Dr. Charles Iyangbe, Senior Agricultural Economist USAID Nigeria gave the opening remark. In his remarks, he warmly welcomed the participants of the high-profile event including the representatives of government, civil society, private sectors and partners in development. He noted that Nigeria is the most appropriate country for addressing the challenges of malnutrition. At this time, Nigeria faces an epidemic of child malnutrition that some think it seems hard to control. He said “we are meeting at a critical moment for global nutrition and Nigeria specifically”. He further stressed the strong commitment of USAID-Nigeria in tackling the menace of malnutrition in Nigeria. The event aimed at getting partners extensive inputs to USAID/Nigeria Multi-sectoral nutrition strategy, share experiences/key findings on food system and nutrition in Nigeria, private sector engagements in food system and nutrition programming (critical to J2SR), foster partners’ interaction, integration and collaboration/synergy across sector and also agree on key next steps.
It is attention-grabbing to state that the audience delightedly received interesting presentations from the Nigeria Agricultural Policy Project (NAPP) team on drivers of child nutrition, food systems, and nutrition-sensitive dynamics. Following the presentations by the NAPP Team, the stakeholders were divided into four groups (food systems, health, humanitarian assistance, and education) based on their core expertise with the aim of having an extensive brainstorming session by linking the group thematic area to the proposed USAID Nigeria Nutrition Strategy.
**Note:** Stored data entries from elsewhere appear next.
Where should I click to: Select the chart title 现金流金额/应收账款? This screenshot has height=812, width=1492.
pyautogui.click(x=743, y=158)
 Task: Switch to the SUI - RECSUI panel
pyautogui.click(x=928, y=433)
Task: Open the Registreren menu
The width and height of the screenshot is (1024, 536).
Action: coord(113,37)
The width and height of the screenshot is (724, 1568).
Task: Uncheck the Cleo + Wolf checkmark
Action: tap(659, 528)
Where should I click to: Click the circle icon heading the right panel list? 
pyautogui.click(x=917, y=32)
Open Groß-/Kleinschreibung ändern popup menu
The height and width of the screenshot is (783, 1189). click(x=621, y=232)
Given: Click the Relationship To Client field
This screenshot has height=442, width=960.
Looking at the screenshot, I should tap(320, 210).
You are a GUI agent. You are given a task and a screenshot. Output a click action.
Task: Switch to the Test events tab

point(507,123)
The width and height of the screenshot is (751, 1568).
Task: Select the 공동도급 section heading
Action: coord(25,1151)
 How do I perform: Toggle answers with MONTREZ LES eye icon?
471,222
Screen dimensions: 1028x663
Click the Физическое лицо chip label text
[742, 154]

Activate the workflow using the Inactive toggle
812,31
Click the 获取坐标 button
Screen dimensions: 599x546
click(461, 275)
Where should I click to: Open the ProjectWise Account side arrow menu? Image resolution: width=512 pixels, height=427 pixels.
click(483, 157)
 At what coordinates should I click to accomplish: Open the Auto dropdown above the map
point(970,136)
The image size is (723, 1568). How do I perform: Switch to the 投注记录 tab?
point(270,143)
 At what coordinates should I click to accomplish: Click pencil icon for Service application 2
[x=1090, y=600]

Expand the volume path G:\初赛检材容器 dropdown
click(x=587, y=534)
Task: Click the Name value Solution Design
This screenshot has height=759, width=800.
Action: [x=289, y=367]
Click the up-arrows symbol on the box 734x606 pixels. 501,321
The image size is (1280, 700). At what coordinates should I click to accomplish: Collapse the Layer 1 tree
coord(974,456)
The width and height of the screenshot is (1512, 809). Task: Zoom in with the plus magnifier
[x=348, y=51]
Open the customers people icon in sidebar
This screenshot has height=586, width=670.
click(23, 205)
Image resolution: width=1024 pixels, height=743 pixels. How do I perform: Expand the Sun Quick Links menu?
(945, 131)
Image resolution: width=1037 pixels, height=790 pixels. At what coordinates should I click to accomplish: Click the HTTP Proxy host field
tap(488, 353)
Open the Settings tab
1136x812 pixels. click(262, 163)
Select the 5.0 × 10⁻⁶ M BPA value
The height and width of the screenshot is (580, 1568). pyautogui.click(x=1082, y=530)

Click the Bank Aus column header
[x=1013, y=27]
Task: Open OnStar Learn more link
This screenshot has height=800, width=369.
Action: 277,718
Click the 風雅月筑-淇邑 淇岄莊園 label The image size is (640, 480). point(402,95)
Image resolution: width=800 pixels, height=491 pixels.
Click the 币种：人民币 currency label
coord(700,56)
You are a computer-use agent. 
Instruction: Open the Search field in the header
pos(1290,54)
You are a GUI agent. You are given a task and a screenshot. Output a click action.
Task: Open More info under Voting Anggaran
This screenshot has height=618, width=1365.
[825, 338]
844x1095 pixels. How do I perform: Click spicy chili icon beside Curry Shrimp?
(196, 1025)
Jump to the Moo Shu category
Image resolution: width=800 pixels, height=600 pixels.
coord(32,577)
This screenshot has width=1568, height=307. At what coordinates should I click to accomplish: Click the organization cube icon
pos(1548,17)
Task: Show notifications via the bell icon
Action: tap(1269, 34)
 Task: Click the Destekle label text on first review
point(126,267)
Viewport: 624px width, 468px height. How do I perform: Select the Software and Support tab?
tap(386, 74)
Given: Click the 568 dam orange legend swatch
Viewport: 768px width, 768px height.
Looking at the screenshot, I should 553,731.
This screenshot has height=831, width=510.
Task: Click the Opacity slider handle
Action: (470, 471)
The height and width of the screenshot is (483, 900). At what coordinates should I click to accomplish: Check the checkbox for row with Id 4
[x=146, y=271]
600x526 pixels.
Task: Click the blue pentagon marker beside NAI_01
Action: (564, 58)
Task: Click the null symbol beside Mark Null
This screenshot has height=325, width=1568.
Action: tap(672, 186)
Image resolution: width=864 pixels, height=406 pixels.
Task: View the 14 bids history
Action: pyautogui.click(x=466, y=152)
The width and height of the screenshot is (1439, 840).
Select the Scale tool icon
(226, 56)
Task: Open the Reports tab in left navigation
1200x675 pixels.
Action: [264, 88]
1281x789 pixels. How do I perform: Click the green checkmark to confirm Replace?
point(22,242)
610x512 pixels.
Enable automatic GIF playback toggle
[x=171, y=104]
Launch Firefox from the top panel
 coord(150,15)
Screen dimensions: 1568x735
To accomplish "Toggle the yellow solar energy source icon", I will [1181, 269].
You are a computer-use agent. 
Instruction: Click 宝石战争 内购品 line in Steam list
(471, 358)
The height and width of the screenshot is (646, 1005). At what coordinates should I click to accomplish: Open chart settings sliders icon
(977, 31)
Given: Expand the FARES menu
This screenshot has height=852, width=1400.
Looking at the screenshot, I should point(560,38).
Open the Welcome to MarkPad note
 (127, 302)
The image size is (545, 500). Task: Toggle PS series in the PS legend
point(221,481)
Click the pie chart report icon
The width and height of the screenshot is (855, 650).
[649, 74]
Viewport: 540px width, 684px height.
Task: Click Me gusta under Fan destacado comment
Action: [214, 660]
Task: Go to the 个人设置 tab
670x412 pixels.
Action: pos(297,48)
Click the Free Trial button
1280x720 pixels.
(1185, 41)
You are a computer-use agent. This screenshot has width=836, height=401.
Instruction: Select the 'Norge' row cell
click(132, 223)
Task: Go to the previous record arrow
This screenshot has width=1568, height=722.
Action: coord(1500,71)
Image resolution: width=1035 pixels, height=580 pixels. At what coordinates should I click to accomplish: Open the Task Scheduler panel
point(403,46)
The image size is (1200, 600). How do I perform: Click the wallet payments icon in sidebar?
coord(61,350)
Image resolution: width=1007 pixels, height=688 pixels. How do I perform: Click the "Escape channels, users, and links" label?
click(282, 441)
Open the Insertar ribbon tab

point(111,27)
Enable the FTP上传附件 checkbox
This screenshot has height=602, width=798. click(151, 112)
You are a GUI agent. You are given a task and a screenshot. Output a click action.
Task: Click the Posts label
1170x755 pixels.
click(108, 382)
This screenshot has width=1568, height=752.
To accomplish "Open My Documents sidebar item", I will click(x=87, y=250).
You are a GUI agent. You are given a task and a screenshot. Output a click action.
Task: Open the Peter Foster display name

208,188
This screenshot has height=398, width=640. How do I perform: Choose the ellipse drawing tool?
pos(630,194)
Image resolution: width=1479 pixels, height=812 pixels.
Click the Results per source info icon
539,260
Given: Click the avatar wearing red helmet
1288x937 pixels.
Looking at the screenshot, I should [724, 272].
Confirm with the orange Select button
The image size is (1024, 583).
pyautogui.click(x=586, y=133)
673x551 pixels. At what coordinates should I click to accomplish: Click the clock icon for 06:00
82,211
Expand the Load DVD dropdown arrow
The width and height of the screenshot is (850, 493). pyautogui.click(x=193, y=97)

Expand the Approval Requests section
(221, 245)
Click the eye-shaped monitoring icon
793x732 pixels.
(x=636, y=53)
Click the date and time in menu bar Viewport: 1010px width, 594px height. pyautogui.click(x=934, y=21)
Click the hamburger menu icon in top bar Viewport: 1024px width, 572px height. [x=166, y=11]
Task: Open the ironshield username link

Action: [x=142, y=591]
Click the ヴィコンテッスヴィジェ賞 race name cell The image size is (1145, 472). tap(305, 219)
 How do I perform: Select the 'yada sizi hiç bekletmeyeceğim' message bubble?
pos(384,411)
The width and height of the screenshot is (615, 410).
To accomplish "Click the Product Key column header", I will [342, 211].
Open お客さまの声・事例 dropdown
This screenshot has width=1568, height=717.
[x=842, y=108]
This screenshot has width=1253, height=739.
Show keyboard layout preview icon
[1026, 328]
The basic outputs of the session from the groups were highlighted. For the food systems, the key lessons learned and recommendations to the nutrition strategy were the inclusion of private sector in program design (food fortification; policy; enabling environment); scrutinizing the ineffectiveness of value chain approach vs. food systems approach, incomplete/inconsistent nutrition messages from various interventions/programs; gap in nutrition knowledge (intra-household/cultural beliefs/myths) among others.
For the health thematic area, sustainability of intervention is weak and needs systematic, burden of malnutrition is concentrated in the northeast of Nigeria compare to other part of the country, integration approach for service delivery is the best, promotion of nutrition education and Infant and Young Child Feeding (IYCF) across gender line, and identification in change agents for nutrition promotion were recommended.
Lessons discussed to be considered for education in the nutrition strategy were, need for focus on transitional spaces and “graduation” of individuals and communities, measurement of the capacity and resiliency (or lack thereof) of social safety nets is essential in protracted crises, and creative rethinking of livelihoods opportunities is necessary in humanitarian spaces.
To wrap up the event, the audience was thrilled with various Organizations such as FHI360, IITA, FMARD, and CRS giving testimonies on the different projects they are working on and how it has helped improved Private Sector Engagement (Sustainable Financing Initiative). They all acknowledged the event was an eye-opener and a learning session.